[FFmpeg-devel] [RFC] New swscale internal design prototype
Niklas Haas
ffmpeg at haasn.xyz
Sun Mar 9 23:28:07 EET 2025
On Sun, 09 Mar 2025 22:13:49 +0100 Niklas Haas <ffmpeg at haasn.xyz> wrote:
> The worst slowdowns are currently those involving any sort of packed swizzle
> for which there exist dedicated MMX functions currently:
>
> Conversion pass for bgr24 -> abgr:
> [ u8 XXXX -> +++X] SWS_OP_READ : 3 elem(s) packed >> 0
> [ u8 ...X -> X+++] SWS_OP_SWIZZLE : 0012
> [ u8 X... -> ++++] SWS_OP_CLEAR : {255 _ _ _}
> [ u8 .... -> XXXX] SWS_OP_WRITE : 4 elem(s) packed >> 0
> (X = unused, + = exact, 0 = zero)
> bgr24 1920x1080 -> abgr 1920x1080, flags=0 dither=1, SSIM {Y=0.999997 U=0.999989 V=1.000000 A=1.000000}
> time=1710 us, ref=826 us, speedup=0.483x slower
>
> I have previously identified these as a particularly weak spot in the compiler
> output, since no matter what C code I write, the result will always be roughly
> 0.5x compared to the existing hand-written MMX. That said, I also plan on taking
> that existing MMX code and simply plugging it into the new architecture, which
> should get rid of these last few slow cases.
I also wanted to point out that a lot of our conversions are also more
*accurate* than the previous implementations.
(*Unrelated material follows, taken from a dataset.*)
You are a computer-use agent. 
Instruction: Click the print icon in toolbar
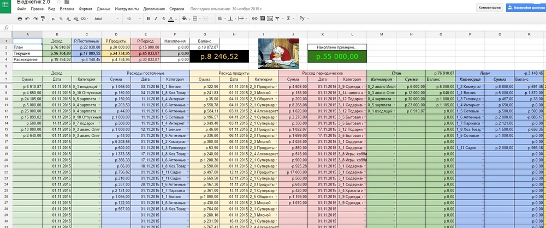[20, 19]
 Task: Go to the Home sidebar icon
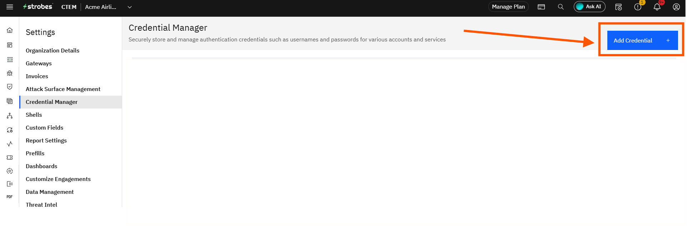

An illustrative example:
Conversion pass for gray -> gray10le:
[ u8 XXXX -> +XXX] SWS_OP_READ : 1 elem(s) packed >> 0
[ u8 .XXX -> +XXX] SWS_OP_CONVERT : u8 -> f32
[f32 .XXX -> .XXX] SWS_OP_SCALE : * 341/85
[f32 .XXX -> .XXX] SWS_OP_DITHER : 16x16 matrix
[f32 .XXX -> .XXX] SWS_OP_CLAMP : 0 <= x <= {1023 _ _ _}
[f32 .XXX -> +XXX] SWS_OP_CONVERT : f32 -> u16
[u16 .XXX -> XXXX] SWS_OP_WRITE : 1 elem(s) packed >> 0
(X = unused, + = exact, 0 = zero)
gray 1920x1080 -> gray10le 1920x1080, flags=0 dither=1, SSIM {Y=0.999974 U=1.000000 V=1.000000 A=1.000000}
time=1317 us, ref=1300 us, speedup=0.987x slower
The reference implementation handles this as a full range shift:
gray10 = gray << 2 | gray >> 6.
But this is *not* accurate and will therefore introduce round trip error. For
example, a value of 200 produces 200 << 2 | 200 >> 6 = 803, while the correct
result would be 200 / 255 * 1023 = 802.3529411764706. Our new implementation
accurately handles this conversion in floating point math and dithers the
result down to a 35%/65% mix of 802 and 803.